Problem details. Please reproduce the listing in its entirety, exactly as shown.

Available data.
--- START ---
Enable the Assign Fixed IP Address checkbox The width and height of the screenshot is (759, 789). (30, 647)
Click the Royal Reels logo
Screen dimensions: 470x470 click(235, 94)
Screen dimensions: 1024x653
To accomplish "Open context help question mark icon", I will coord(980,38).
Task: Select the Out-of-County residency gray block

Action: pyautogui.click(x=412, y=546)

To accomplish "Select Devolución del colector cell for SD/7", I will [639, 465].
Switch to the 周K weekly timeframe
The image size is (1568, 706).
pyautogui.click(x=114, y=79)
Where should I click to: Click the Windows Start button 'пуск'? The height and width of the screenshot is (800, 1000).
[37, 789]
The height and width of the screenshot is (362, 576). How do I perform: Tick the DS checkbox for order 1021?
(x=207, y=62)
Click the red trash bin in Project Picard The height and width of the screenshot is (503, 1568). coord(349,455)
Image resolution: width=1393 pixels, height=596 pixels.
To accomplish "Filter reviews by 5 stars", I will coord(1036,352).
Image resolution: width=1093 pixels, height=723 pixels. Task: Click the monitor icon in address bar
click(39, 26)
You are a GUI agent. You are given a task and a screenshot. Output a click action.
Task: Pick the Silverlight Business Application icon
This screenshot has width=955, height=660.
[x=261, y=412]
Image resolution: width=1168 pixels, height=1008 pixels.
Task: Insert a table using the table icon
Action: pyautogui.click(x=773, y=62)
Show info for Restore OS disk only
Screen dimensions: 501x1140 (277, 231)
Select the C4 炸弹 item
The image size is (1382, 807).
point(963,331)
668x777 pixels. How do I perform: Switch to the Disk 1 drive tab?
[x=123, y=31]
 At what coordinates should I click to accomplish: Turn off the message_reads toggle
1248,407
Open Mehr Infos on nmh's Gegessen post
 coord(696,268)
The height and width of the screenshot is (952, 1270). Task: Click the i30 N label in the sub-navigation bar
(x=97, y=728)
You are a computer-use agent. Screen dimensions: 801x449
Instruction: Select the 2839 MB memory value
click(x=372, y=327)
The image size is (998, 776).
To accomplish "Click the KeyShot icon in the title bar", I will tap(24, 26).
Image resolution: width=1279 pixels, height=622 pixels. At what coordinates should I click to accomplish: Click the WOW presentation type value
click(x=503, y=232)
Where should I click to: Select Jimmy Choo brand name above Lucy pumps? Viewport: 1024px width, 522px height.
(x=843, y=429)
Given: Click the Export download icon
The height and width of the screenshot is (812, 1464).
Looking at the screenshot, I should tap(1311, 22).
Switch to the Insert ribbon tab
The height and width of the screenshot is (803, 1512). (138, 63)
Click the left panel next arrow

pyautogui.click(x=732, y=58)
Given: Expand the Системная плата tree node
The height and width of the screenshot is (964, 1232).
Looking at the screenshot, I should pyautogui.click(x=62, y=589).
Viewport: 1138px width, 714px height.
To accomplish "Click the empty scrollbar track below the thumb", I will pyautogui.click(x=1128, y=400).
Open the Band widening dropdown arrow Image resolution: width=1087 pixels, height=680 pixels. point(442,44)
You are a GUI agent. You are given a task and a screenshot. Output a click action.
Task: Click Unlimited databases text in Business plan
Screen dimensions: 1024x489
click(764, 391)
--- END ---
Task answer.
Enable the Assign Fixed IP Address checkbox The width and height of the screenshot is (759, 789). (30, 647)
Click the Royal Reels logo
Screen dimensions: 470x470 click(235, 94)
Screen dimensions: 1024x653
To accomplish "Open context help question mark icon", I will coord(980,38).
Task: Select the Out-of-County residency gray block

Action: pyautogui.click(x=412, y=546)

To accomplish "Select Devolución del colector cell for SD/7", I will [639, 465].
Switch to the 周K weekly timeframe
The image size is (1568, 706).
pyautogui.click(x=114, y=79)
Where should I click to: Click the Windows Start button 'пуск'? The height and width of the screenshot is (800, 1000).
[37, 789]
The height and width of the screenshot is (362, 576). How do I perform: Tick the DS checkbox for order 1021?
(x=207, y=62)
Click the red trash bin in Project Picard The height and width of the screenshot is (503, 1568). coord(349,455)
Image resolution: width=1393 pixels, height=596 pixels.
To accomplish "Filter reviews by 5 stars", I will coord(1036,352).
Image resolution: width=1093 pixels, height=723 pixels. Task: Click the monitor icon in address bar
click(39, 26)
You are a GUI agent. You are given a task and a screenshot. Output a click action.
Task: Pick the Silverlight Business Application icon
This screenshot has width=955, height=660.
[x=261, y=412]
Image resolution: width=1168 pixels, height=1008 pixels.
Task: Insert a table using the table icon
Action: pyautogui.click(x=773, y=62)
Show info for Restore OS disk only
Screen dimensions: 501x1140 (277, 231)
Select the C4 炸弹 item
The image size is (1382, 807).
point(963,331)
668x777 pixels. How do I perform: Switch to the Disk 1 drive tab?
[x=123, y=31]
 At what coordinates should I click to accomplish: Turn off the message_reads toggle
1248,407
Open Mehr Infos on nmh's Gegessen post
 coord(696,268)
The height and width of the screenshot is (952, 1270). Task: Click the i30 N label in the sub-navigation bar
(x=97, y=728)
You are a computer-use agent. Screen dimensions: 801x449
Instruction: Select the 2839 MB memory value
click(x=372, y=327)
The image size is (998, 776).
To accomplish "Click the KeyShot icon in the title bar", I will tap(24, 26).
Image resolution: width=1279 pixels, height=622 pixels. At what coordinates should I click to accomplish: Click the WOW presentation type value
click(x=503, y=232)
Where should I click to: Select Jimmy Choo brand name above Lucy pumps? Viewport: 1024px width, 522px height.
(x=843, y=429)
Given: Click the Export download icon
The height and width of the screenshot is (812, 1464).
Looking at the screenshot, I should tap(1311, 22).
Switch to the Insert ribbon tab
The height and width of the screenshot is (803, 1512). (138, 63)
Click the left panel next arrow

pyautogui.click(x=732, y=58)
Given: Expand the Системная плата tree node
The height and width of the screenshot is (964, 1232).
Looking at the screenshot, I should pyautogui.click(x=62, y=589).
Viewport: 1138px width, 714px height.
To accomplish "Click the empty scrollbar track below the thumb", I will pyautogui.click(x=1128, y=400).
Open the Band widening dropdown arrow Image resolution: width=1087 pixels, height=680 pixels. point(442,44)
You are a GUI agent. You are given a task and a screenshot. Output a click action.
Task: Click Unlimited databases text in Business plan
Screen dimensions: 1024x489
click(764, 391)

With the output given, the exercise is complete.